### Supplied data
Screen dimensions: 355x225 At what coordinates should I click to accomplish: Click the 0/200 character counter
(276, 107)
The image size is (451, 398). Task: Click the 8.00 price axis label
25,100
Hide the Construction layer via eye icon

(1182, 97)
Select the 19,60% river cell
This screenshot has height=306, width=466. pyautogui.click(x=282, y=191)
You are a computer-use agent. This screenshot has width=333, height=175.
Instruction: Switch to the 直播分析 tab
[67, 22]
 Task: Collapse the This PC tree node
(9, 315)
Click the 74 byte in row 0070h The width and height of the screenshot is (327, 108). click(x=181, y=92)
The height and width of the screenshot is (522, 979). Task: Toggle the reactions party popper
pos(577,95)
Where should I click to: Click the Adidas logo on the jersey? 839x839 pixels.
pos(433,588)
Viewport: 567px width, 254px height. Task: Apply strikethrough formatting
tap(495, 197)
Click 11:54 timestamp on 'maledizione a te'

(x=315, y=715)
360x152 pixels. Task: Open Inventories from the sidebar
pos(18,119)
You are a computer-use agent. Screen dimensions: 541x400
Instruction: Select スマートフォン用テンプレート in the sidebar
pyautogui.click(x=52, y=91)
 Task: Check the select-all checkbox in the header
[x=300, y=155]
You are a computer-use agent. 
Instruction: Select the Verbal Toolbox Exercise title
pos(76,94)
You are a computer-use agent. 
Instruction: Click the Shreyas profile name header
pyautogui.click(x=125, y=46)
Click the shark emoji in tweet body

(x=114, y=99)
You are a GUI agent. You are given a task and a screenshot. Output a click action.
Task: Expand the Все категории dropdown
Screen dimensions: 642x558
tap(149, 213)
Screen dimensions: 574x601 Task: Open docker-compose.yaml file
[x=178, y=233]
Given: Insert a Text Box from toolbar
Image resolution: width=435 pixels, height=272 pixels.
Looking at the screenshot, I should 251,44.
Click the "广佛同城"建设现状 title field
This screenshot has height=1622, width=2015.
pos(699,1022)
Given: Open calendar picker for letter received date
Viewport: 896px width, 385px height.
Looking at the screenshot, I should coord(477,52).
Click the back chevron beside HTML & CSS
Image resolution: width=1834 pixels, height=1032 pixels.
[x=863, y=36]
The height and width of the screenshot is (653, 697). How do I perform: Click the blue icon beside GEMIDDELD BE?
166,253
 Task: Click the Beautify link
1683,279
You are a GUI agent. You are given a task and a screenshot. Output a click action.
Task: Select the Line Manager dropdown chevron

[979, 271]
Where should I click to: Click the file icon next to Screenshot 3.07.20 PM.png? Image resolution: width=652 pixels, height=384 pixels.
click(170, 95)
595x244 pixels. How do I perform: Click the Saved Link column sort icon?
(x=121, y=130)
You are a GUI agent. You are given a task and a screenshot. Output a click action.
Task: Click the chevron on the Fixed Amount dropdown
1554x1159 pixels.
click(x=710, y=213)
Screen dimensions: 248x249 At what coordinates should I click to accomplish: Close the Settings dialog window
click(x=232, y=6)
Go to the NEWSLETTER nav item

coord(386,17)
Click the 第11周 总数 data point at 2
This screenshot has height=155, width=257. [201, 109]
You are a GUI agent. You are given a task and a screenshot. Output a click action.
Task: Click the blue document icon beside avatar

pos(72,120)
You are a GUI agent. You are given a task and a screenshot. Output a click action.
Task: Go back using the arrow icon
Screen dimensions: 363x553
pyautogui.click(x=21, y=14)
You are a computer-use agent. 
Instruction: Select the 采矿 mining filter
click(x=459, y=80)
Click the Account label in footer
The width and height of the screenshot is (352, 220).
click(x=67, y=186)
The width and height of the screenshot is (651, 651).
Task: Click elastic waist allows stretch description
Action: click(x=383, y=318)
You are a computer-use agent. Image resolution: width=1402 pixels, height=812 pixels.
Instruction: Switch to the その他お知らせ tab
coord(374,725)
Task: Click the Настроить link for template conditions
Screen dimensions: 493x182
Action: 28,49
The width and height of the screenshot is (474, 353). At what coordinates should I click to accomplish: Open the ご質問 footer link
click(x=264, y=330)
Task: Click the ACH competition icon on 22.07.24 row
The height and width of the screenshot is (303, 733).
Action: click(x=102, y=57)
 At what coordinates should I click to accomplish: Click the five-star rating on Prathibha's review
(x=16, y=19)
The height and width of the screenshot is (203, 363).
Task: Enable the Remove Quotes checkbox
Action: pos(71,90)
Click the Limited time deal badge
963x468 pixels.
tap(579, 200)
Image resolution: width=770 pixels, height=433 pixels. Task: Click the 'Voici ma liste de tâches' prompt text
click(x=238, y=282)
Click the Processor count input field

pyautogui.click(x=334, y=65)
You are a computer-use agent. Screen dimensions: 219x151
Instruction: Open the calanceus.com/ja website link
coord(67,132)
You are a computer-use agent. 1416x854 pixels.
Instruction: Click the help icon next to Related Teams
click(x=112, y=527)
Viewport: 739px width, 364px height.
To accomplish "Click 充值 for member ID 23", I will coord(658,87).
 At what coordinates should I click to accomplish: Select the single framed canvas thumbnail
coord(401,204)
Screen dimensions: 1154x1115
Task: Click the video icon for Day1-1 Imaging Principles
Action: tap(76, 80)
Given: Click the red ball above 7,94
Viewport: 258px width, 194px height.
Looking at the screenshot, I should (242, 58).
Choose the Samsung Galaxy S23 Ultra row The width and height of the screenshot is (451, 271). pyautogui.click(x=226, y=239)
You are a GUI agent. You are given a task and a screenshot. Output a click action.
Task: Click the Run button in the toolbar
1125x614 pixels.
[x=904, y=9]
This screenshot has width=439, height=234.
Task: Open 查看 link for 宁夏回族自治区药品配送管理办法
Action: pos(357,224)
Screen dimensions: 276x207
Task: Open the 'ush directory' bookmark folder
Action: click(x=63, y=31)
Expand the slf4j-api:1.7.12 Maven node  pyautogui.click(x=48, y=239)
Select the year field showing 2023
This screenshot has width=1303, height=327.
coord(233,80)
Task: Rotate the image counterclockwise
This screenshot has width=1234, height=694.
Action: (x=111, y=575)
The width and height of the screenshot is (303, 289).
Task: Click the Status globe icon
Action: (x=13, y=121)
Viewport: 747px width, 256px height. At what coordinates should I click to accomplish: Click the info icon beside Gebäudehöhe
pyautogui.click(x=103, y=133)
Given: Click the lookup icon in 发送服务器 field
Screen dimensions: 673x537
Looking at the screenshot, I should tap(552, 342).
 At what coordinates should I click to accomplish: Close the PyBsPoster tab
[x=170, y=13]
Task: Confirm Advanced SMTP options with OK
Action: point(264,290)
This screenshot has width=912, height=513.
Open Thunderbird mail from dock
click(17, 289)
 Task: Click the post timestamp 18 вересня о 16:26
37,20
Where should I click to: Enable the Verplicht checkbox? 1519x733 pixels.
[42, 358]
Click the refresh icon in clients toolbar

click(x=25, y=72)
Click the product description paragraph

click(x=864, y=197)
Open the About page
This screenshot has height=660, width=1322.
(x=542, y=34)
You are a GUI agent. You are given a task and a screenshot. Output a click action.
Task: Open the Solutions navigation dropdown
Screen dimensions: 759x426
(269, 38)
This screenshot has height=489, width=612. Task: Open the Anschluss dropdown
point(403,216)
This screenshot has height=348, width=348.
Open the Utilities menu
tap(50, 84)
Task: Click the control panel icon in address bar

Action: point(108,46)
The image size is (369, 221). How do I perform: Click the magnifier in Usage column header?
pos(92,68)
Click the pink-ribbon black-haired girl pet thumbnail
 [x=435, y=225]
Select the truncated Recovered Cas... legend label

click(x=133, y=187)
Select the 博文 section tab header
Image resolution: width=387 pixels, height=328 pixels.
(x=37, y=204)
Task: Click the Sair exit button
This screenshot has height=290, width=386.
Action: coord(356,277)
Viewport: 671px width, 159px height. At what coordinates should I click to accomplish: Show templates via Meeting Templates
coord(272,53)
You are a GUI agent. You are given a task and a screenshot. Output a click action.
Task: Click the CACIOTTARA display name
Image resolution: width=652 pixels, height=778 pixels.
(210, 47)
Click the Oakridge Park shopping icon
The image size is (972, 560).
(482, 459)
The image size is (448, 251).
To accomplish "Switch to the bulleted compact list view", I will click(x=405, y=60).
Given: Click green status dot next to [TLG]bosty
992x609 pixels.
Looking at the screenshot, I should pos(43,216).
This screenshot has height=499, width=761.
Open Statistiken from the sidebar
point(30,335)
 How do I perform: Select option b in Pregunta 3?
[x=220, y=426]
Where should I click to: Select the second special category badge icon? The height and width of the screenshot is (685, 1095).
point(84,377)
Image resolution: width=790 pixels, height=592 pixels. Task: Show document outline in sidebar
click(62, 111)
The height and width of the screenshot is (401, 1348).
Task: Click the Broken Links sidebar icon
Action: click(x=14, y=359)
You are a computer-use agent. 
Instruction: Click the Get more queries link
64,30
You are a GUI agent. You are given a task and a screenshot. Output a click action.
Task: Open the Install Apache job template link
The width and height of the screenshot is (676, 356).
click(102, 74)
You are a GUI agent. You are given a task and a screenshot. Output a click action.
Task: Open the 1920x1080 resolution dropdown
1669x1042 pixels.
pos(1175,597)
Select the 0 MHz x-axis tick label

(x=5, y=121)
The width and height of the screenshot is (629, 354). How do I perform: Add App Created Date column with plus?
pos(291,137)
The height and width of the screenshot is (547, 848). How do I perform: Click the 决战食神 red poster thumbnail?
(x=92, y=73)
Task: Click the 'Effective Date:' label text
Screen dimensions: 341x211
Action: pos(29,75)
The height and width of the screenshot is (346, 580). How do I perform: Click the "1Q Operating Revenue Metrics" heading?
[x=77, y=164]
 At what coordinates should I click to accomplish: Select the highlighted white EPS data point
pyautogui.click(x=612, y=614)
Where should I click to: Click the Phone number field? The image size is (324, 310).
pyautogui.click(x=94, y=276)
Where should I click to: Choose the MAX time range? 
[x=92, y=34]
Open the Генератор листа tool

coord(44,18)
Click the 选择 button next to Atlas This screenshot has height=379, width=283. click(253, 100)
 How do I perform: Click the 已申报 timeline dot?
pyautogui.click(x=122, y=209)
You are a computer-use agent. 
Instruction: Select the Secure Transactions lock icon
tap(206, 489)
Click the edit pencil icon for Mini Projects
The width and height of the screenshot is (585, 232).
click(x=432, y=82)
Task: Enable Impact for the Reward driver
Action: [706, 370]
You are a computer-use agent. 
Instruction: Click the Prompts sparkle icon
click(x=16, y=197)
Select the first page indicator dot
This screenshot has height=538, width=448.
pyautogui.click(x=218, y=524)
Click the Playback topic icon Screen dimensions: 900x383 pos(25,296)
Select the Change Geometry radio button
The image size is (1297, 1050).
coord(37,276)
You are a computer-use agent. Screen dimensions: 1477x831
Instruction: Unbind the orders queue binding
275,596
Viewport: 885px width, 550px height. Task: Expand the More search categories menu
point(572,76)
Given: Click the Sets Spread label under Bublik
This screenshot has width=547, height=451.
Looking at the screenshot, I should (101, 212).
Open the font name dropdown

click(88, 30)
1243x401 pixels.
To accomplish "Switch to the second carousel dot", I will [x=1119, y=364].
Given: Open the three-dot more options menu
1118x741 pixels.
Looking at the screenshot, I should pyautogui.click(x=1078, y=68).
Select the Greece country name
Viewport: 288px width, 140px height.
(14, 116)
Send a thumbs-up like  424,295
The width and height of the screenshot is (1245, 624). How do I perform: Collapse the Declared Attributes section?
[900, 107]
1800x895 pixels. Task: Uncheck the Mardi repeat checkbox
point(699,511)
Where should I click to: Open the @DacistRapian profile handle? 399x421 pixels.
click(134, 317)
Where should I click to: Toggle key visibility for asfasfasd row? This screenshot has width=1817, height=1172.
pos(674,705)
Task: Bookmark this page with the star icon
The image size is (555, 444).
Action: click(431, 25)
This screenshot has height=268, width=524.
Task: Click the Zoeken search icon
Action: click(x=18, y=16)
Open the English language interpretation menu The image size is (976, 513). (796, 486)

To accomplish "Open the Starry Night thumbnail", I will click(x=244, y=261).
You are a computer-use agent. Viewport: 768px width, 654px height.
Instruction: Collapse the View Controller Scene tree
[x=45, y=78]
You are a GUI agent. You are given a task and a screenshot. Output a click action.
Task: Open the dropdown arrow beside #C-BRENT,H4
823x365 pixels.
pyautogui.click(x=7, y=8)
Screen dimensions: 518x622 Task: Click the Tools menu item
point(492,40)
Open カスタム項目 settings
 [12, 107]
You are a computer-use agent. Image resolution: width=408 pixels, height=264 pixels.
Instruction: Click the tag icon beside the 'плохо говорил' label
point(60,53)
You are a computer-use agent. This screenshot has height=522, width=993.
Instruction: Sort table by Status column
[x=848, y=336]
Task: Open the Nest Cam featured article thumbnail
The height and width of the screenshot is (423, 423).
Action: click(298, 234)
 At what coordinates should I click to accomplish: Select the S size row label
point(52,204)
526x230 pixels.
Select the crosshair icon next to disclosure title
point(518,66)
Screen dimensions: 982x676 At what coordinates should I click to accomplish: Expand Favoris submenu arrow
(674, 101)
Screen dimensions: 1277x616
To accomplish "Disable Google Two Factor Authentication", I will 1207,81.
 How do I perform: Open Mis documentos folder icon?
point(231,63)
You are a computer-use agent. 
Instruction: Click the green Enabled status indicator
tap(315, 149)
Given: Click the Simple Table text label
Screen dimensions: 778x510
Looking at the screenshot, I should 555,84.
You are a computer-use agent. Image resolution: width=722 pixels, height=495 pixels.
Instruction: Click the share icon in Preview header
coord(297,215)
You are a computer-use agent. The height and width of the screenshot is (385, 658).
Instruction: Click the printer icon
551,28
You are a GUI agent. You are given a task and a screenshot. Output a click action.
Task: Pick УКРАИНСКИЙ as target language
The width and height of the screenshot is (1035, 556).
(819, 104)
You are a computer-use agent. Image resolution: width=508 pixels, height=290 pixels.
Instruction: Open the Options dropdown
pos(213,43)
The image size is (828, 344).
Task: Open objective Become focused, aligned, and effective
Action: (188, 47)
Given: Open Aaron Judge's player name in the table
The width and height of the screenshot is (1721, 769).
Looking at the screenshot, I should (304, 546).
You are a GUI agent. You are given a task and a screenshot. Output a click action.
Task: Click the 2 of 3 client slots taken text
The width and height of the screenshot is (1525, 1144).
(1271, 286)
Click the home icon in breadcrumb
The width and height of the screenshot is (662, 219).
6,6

### The problem
Reproduce the material above word for word, starting at the line containing "You are a computer-use agent. Screen dimensions: 1477x831" and ending after the line containing "Looking at the screenshot, I should (101, 212).".

### Solution to this problem
You are a computer-use agent. Screen dimensions: 1477x831
Instruction: Unbind the orders queue binding
275,596
Viewport: 885px width, 550px height. Task: Expand the More search categories menu
point(572,76)
Given: Click the Sets Spread label under Bublik
This screenshot has width=547, height=451.
Looking at the screenshot, I should (101, 212).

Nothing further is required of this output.